┌──

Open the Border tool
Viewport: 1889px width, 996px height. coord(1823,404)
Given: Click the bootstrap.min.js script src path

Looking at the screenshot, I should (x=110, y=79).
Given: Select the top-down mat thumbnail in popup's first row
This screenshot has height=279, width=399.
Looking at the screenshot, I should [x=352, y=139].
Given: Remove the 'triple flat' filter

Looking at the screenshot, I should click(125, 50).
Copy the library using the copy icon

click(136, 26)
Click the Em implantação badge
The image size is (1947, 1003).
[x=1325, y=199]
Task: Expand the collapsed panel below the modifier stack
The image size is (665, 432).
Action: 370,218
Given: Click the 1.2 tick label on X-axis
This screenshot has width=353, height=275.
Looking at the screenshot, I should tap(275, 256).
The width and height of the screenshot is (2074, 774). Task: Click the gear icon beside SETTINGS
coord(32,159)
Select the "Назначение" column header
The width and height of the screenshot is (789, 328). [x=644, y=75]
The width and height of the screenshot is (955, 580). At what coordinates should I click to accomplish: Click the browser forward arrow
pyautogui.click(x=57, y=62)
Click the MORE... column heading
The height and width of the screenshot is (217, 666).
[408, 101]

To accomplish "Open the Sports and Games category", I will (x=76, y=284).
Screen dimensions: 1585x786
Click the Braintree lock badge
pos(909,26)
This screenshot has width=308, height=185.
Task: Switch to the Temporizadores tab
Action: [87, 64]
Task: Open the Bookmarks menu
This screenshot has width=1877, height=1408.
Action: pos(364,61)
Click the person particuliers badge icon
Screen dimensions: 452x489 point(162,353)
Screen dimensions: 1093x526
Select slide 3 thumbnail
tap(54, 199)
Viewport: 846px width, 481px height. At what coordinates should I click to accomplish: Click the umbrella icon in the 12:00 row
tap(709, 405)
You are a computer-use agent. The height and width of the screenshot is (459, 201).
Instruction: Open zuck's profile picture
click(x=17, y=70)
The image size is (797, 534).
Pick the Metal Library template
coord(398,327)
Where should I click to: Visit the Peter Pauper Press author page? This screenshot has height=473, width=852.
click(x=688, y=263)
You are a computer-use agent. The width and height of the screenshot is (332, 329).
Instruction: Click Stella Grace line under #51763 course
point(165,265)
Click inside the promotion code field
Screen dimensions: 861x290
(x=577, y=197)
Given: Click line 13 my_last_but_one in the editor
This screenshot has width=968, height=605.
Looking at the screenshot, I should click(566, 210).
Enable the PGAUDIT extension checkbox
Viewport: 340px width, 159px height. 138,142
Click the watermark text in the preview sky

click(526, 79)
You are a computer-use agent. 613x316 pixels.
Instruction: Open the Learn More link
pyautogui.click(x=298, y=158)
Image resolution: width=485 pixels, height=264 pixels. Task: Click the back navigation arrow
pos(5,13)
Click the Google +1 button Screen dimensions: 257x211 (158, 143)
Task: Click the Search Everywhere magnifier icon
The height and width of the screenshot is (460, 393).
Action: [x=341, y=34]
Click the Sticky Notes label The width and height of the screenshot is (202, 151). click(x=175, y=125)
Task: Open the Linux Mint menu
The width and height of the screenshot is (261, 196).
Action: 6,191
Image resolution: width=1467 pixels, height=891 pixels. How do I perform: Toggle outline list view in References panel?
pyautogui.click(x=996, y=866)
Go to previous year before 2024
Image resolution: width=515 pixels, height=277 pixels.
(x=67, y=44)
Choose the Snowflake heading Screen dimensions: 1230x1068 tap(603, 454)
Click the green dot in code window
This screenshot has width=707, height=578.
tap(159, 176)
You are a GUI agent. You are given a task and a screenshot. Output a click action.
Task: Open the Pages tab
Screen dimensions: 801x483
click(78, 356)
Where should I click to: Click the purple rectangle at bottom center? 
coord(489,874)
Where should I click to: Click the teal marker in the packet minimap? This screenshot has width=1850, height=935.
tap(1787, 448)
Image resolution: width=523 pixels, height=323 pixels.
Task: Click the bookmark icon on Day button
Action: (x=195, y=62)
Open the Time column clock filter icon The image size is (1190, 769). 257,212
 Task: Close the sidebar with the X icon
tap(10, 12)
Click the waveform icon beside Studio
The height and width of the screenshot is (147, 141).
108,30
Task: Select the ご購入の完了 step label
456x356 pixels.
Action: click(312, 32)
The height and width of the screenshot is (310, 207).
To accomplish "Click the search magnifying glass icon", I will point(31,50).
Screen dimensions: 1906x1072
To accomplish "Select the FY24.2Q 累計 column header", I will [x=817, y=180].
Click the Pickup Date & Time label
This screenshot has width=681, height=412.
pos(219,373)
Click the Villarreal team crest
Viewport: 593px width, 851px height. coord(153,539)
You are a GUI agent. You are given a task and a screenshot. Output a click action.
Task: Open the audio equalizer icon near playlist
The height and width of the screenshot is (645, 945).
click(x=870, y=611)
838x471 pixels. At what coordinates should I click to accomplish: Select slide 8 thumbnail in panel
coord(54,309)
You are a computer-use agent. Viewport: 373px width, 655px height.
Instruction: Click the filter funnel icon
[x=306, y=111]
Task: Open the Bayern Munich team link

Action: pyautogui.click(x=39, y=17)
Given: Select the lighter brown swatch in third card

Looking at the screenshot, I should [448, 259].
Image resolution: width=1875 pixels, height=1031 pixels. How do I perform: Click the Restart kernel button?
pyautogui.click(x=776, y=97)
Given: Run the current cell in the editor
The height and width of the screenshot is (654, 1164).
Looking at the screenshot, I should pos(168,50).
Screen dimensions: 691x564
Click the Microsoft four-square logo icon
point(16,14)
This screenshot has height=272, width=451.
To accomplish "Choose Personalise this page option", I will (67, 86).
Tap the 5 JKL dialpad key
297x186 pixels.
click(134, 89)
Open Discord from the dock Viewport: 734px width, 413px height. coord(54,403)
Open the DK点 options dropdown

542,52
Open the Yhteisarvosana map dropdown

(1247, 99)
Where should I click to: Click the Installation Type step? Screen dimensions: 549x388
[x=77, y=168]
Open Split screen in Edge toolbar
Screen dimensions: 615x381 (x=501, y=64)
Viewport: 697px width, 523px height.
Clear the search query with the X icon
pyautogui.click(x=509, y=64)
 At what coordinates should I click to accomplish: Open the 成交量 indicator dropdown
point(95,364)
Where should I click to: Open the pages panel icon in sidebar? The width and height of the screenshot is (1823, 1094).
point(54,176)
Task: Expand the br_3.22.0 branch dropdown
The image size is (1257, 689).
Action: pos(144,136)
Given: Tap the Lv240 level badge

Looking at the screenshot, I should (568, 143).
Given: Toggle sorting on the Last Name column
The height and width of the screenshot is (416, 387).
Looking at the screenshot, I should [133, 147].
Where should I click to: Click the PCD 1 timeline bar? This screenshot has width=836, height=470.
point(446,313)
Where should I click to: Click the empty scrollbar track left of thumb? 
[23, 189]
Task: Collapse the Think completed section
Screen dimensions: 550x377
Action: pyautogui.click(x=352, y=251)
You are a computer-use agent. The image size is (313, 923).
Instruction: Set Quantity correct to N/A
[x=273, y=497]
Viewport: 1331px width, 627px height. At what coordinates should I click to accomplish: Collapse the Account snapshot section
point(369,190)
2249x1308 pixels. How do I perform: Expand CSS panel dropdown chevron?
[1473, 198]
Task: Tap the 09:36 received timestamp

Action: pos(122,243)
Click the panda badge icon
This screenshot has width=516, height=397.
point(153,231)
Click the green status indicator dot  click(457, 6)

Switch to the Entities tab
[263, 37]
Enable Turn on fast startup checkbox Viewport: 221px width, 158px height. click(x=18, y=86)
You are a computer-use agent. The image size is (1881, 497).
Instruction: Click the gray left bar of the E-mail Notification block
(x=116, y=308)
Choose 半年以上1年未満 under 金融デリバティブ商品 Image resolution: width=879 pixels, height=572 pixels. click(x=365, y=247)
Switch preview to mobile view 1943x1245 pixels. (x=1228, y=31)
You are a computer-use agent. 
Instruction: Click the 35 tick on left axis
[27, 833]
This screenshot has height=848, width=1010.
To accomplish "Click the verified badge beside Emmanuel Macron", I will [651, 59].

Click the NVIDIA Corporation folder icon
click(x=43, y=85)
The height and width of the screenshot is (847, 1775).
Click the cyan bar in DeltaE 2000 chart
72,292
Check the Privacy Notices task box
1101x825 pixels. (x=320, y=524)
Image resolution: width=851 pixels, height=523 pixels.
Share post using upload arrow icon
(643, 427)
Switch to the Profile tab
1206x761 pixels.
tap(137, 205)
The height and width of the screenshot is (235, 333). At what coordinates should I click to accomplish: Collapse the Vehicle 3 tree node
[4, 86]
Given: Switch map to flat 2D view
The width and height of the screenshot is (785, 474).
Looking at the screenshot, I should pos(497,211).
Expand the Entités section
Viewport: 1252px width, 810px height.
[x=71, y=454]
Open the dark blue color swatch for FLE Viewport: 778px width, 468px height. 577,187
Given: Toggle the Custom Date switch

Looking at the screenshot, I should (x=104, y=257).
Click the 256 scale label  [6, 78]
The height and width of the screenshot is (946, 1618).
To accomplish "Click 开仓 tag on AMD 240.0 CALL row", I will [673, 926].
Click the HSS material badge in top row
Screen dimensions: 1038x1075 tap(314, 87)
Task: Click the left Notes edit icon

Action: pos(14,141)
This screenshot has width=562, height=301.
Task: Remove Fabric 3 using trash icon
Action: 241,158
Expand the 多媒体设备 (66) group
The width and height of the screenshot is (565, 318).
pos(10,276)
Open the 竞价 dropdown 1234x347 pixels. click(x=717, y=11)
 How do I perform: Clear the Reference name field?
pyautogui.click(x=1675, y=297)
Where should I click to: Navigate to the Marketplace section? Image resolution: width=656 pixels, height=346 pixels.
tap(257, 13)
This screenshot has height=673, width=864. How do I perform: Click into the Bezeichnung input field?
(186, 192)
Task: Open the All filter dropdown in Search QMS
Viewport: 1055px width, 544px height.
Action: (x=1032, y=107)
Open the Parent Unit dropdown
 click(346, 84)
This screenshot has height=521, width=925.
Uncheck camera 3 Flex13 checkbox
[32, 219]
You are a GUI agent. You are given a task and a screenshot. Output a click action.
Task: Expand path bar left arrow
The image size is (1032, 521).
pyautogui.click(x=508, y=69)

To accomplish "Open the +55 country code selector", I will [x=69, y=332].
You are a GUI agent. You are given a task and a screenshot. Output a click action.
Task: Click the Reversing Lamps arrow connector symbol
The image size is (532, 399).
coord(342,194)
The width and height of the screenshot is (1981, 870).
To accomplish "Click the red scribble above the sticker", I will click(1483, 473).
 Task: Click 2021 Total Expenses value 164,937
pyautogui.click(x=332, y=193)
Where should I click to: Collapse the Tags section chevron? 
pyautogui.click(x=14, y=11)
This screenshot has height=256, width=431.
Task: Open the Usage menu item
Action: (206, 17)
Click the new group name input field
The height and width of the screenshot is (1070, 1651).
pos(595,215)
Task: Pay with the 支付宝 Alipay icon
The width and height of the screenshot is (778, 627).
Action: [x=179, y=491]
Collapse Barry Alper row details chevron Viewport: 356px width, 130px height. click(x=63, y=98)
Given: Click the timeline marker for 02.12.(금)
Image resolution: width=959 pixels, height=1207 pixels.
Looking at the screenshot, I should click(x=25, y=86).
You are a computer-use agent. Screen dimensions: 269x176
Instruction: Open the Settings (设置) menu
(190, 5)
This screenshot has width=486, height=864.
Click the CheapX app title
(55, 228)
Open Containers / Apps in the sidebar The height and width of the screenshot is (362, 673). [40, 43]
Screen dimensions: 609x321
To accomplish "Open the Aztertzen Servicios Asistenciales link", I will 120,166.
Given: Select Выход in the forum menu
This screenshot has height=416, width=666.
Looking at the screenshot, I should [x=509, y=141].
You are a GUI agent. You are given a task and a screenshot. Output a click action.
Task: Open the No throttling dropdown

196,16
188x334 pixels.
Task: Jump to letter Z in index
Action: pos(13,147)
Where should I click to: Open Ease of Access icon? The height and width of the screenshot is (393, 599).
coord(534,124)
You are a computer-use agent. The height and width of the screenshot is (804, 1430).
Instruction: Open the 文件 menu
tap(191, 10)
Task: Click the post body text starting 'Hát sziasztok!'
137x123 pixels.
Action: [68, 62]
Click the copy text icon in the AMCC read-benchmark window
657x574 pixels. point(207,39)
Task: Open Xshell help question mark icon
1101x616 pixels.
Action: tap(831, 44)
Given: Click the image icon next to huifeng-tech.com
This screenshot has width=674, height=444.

└──

Set out the stretch of the records from the line containing "Given: Toggle sorting on the Last Name column" through the line containing "point(446,313)" as a Markdown table with a Row column numbering each line and a Text column holding the line itself. Leave out any blank lines.

▶ Task solution
| Row | Text |
|---|---|
| 1 | Given: Toggle sorting on the Last Name column |
| 2 | The height and width of the screenshot is (416, 387). |
| 3 | Looking at the screenshot, I should [133, 147]. |
| 4 | Where should I click to: Click the PCD 1 timeline bar? This screenshot has width=836, height=470. |
| 5 | point(446,313) |